Another contributory factor in the launch delay was the drastic change requested in the heating ventilation and air-conditioning (HVAC) design by the Navyin 2010. On this, the audit report comments that changes to HVAC design impacted the design of 800 out of a total of 2300 ship compartments, which was likely to have a cascading impact on the design completed in the compartments.
Having a plethora of foreign contractors involved in the project may also have contributed to the delays. In 2007 CSL placed a purchase order for gear boxes with Germany’s Renk, for delivery by 2009. However, it was observed during impact testing that some of this imported equipment failed.
The Indian Navy is currently without an aircraft carrier as its flagship INS Vikramaditya is undergoing maintenance. Had the goalposts not shifted, the INS Vikrant would most likely have been flying the navy’s flag. India would have moved on to its next big project – the over 60,000 ton INS Vishal.

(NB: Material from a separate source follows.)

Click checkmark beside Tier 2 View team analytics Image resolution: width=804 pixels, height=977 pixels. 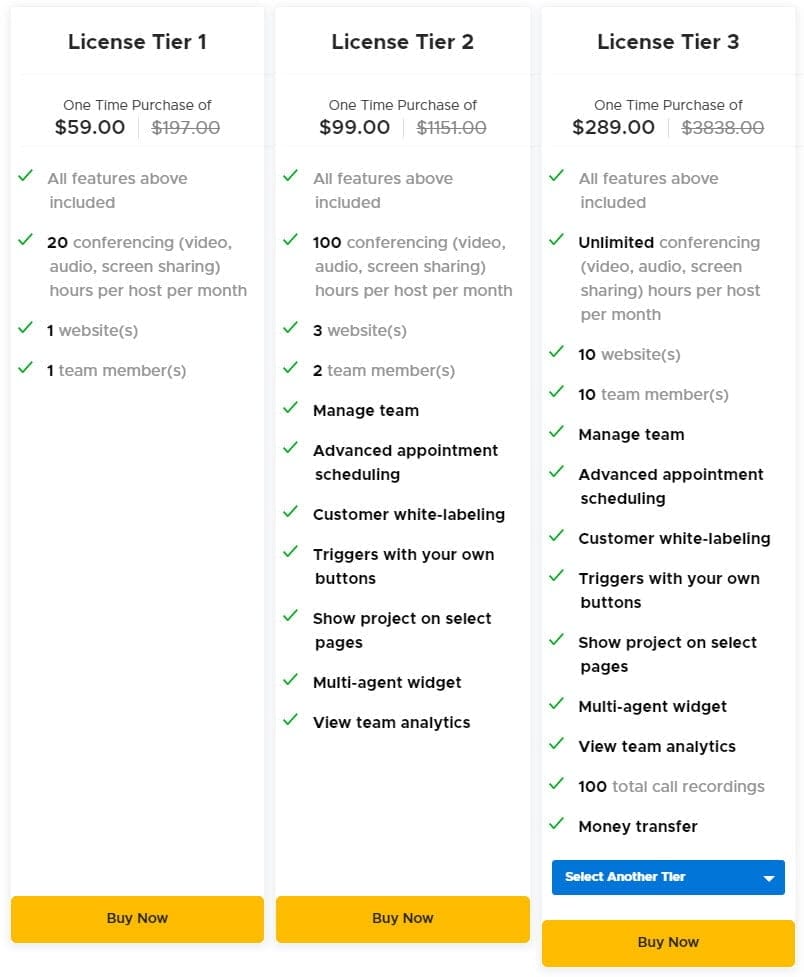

Perhaps DND is right – delays are inevitable because this is India’s first aircraft carrier project. But at the same time, the Defence Ministry needs to find out if the delays are because of inexperience, bumbling or if someone is making money from the extended construction. It really shouldn’t take 24 years to construct a medium-sized aircraft carrier. After all, it takes the US only seven years to authorise, construct and deliver a 100,000 ton carrier with nuclear-propulsion.